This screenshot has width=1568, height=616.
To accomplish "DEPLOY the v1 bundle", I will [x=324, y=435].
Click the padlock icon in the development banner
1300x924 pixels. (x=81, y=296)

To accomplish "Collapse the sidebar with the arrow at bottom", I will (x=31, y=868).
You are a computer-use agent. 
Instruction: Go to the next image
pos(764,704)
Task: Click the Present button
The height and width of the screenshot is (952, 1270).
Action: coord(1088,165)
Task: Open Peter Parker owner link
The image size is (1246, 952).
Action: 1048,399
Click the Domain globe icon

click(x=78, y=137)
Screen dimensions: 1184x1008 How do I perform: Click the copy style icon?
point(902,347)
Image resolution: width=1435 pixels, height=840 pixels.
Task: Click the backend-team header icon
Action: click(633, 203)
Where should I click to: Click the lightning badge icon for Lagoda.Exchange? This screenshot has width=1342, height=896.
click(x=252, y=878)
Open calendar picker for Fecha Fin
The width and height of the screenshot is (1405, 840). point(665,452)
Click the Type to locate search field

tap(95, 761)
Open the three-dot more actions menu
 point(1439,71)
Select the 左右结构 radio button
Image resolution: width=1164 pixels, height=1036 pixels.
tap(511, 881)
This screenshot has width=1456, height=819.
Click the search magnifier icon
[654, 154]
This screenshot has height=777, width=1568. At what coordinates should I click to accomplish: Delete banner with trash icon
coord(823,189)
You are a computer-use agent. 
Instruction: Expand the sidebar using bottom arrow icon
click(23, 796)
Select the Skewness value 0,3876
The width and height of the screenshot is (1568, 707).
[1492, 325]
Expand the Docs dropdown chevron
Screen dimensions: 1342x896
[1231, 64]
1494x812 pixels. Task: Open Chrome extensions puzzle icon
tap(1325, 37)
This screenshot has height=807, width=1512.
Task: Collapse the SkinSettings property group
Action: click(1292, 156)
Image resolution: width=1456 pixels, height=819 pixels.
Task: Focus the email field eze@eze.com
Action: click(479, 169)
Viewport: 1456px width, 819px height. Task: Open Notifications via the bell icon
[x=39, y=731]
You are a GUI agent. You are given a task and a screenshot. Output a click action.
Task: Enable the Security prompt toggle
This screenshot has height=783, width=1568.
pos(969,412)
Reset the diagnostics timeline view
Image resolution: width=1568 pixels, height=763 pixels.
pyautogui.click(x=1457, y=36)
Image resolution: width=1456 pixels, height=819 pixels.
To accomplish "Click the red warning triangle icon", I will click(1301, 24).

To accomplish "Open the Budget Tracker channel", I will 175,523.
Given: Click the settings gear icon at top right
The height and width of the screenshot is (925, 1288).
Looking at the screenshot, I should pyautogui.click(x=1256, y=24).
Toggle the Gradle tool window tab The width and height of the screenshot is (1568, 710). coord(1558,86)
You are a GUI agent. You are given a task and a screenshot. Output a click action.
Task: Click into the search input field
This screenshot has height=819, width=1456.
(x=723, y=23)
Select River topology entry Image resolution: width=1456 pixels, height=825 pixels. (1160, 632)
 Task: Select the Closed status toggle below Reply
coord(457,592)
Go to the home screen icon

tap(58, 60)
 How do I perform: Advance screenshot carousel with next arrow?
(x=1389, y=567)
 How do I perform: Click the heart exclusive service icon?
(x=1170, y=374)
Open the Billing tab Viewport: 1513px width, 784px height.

● **ASSIGNED TASK**: The records above need to be written out once more, exactly.

● **REPLY**:
This screenshot has width=1568, height=616.
To accomplish "DEPLOY the v1 bundle", I will [x=324, y=435].
Click the padlock icon in the development banner
1300x924 pixels. (x=81, y=296)

To accomplish "Collapse the sidebar with the arrow at bottom", I will (x=31, y=868).
You are a computer-use agent. 
Instruction: Go to the next image
pos(764,704)
Task: Click the Present button
The height and width of the screenshot is (952, 1270).
Action: coord(1088,165)
Task: Open Peter Parker owner link
The image size is (1246, 952).
Action: 1048,399
Click the Domain globe icon

click(x=78, y=137)
Screen dimensions: 1184x1008 How do I perform: Click the copy style icon?
point(902,347)
Image resolution: width=1435 pixels, height=840 pixels.
Task: Click the backend-team header icon
Action: click(633, 203)
Where should I click to: Click the lightning badge icon for Lagoda.Exchange? This screenshot has width=1342, height=896.
click(x=252, y=878)
Open calendar picker for Fecha Fin
The width and height of the screenshot is (1405, 840). point(665,452)
Click the Type to locate search field

tap(95, 761)
Open the three-dot more actions menu
 point(1439,71)
Select the 左右结构 radio button
Image resolution: width=1164 pixels, height=1036 pixels.
tap(511, 881)
This screenshot has width=1456, height=819.
Click the search magnifier icon
[654, 154]
This screenshot has height=777, width=1568. At what coordinates should I click to accomplish: Delete banner with trash icon
coord(823,189)
You are a computer-use agent. 
Instruction: Expand the sidebar using bottom arrow icon
click(23, 796)
Select the Skewness value 0,3876
The width and height of the screenshot is (1568, 707).
[1492, 325]
Expand the Docs dropdown chevron
Screen dimensions: 1342x896
[1231, 64]
1494x812 pixels. Task: Open Chrome extensions puzzle icon
tap(1325, 37)
This screenshot has height=807, width=1512.
Task: Collapse the SkinSettings property group
Action: click(1292, 156)
Image resolution: width=1456 pixels, height=819 pixels.
Task: Focus the email field eze@eze.com
Action: click(479, 169)
Viewport: 1456px width, 819px height. Task: Open Notifications via the bell icon
[x=39, y=731]
You are a GUI agent. You are given a task and a screenshot. Output a click action.
Task: Enable the Security prompt toggle
This screenshot has height=783, width=1568.
pos(969,412)
Reset the diagnostics timeline view
Image resolution: width=1568 pixels, height=763 pixels.
pyautogui.click(x=1457, y=36)
Image resolution: width=1456 pixels, height=819 pixels.
To accomplish "Click the red warning triangle icon", I will click(1301, 24).

To accomplish "Open the Budget Tracker channel", I will 175,523.
Given: Click the settings gear icon at top right
The height and width of the screenshot is (925, 1288).
Looking at the screenshot, I should pyautogui.click(x=1256, y=24).
Toggle the Gradle tool window tab The width and height of the screenshot is (1568, 710). coord(1558,86)
You are a GUI agent. You are given a task and a screenshot. Output a click action.
Task: Click into the search input field
This screenshot has height=819, width=1456.
(x=723, y=23)
Select River topology entry Image resolution: width=1456 pixels, height=825 pixels. (1160, 632)
 Task: Select the Closed status toggle below Reply
coord(457,592)
Go to the home screen icon

tap(58, 60)
 How do I perform: Advance screenshot carousel with next arrow?
(x=1389, y=567)
 How do I perform: Click the heart exclusive service icon?
(x=1170, y=374)
Open the Billing tab Viewport: 1513px width, 784px height.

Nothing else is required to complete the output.